Below are the records; return every line from the one that contains "523x395 pixels." to the last, exactly, skipping the pictures.

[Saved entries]
Segment Open

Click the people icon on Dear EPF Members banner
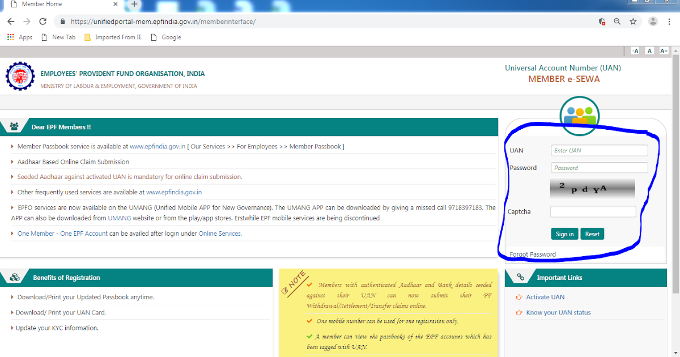The height and width of the screenshot is (357, 680). (x=13, y=126)
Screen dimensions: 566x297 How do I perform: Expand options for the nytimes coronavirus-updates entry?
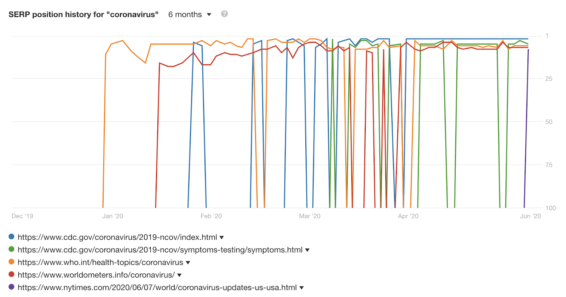[302, 287]
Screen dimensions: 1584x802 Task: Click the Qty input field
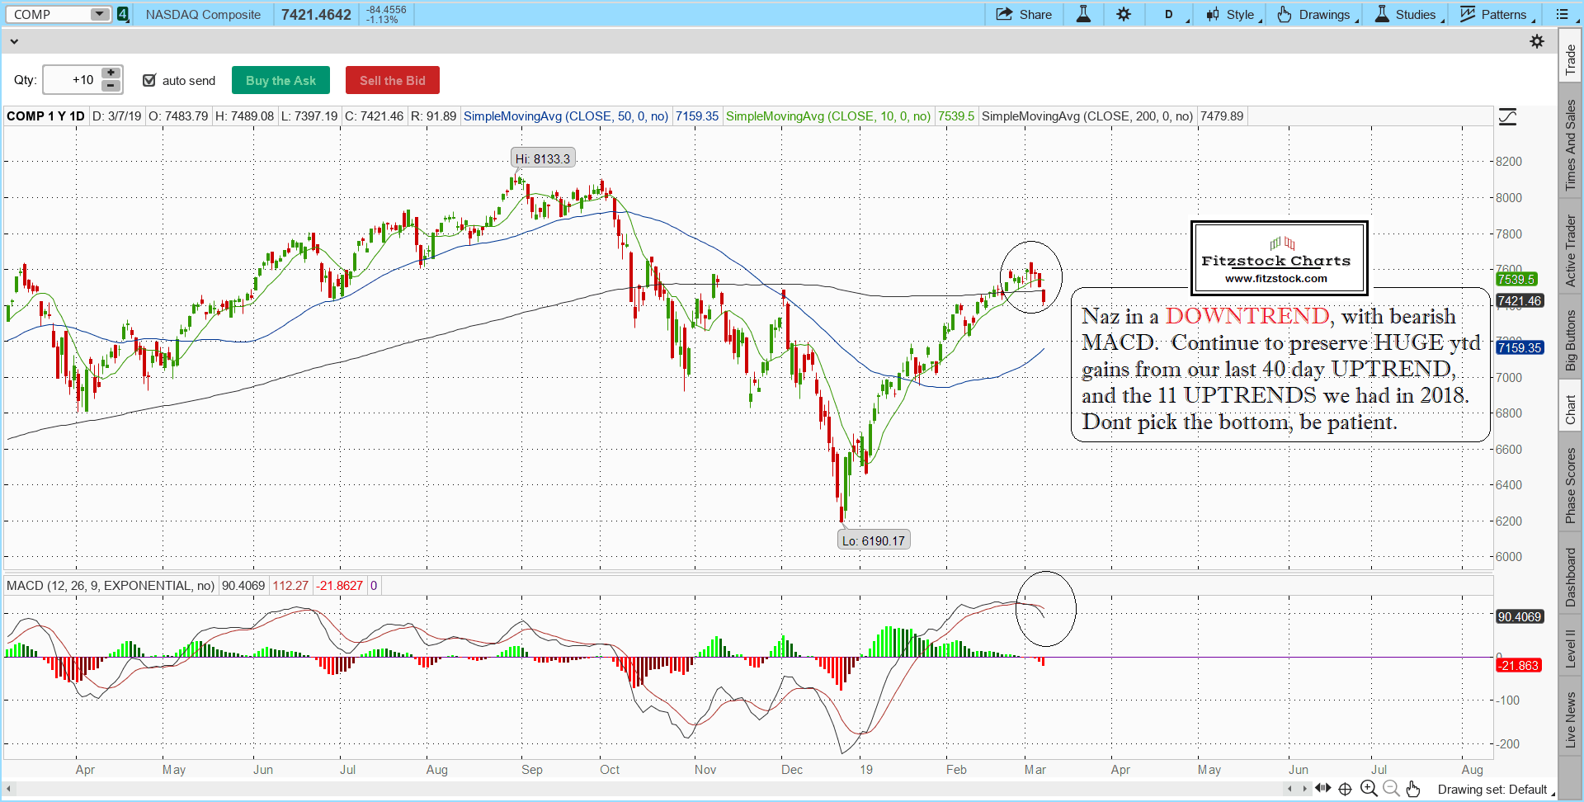(x=72, y=80)
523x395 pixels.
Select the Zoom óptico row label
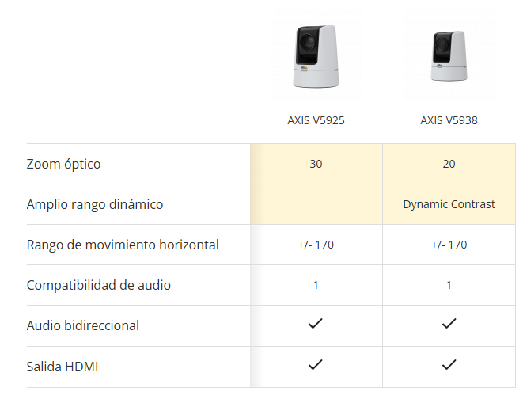63,165
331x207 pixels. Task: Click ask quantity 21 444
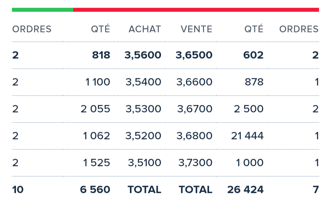click(x=247, y=135)

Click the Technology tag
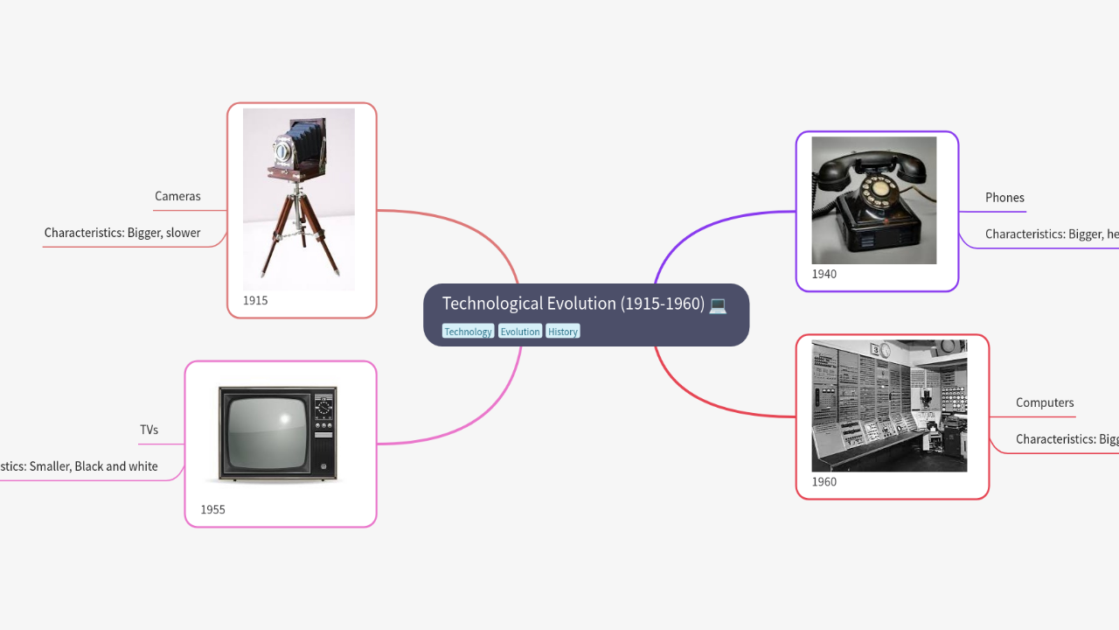click(x=468, y=332)
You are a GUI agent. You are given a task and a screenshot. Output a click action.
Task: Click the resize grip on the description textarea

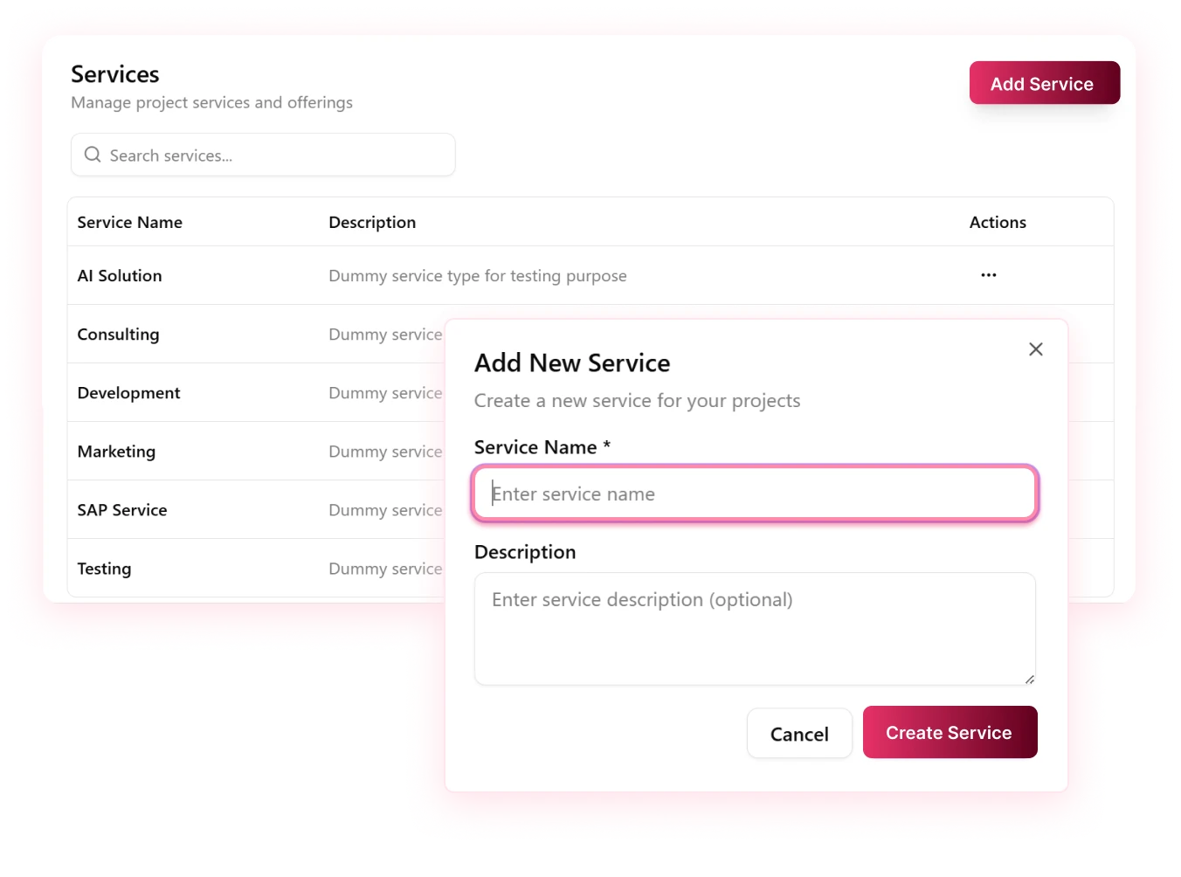pos(1029,679)
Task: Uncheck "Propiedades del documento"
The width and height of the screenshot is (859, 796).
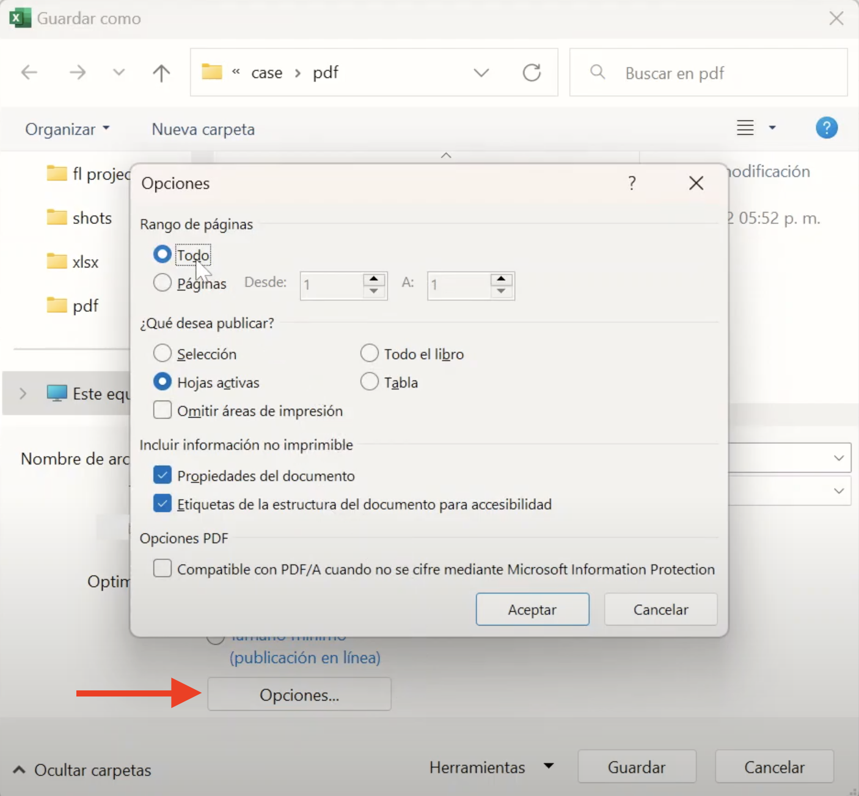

Segment Closed

RESULT FOR THIS TASK -
523x395 pixels.
Select the Zoom óptico row label
63,165
331x207 pixels. Task: Click ask quantity 21 444
click(x=247, y=135)

Click the Technology tag
click(x=468, y=332)
You are a GUI agent. You are given a task and a screenshot. Output a click action.
Task: Click the resize grip on the description textarea

pos(1029,679)
Task: Uncheck "Propiedades del documento"
The width and height of the screenshot is (859, 796).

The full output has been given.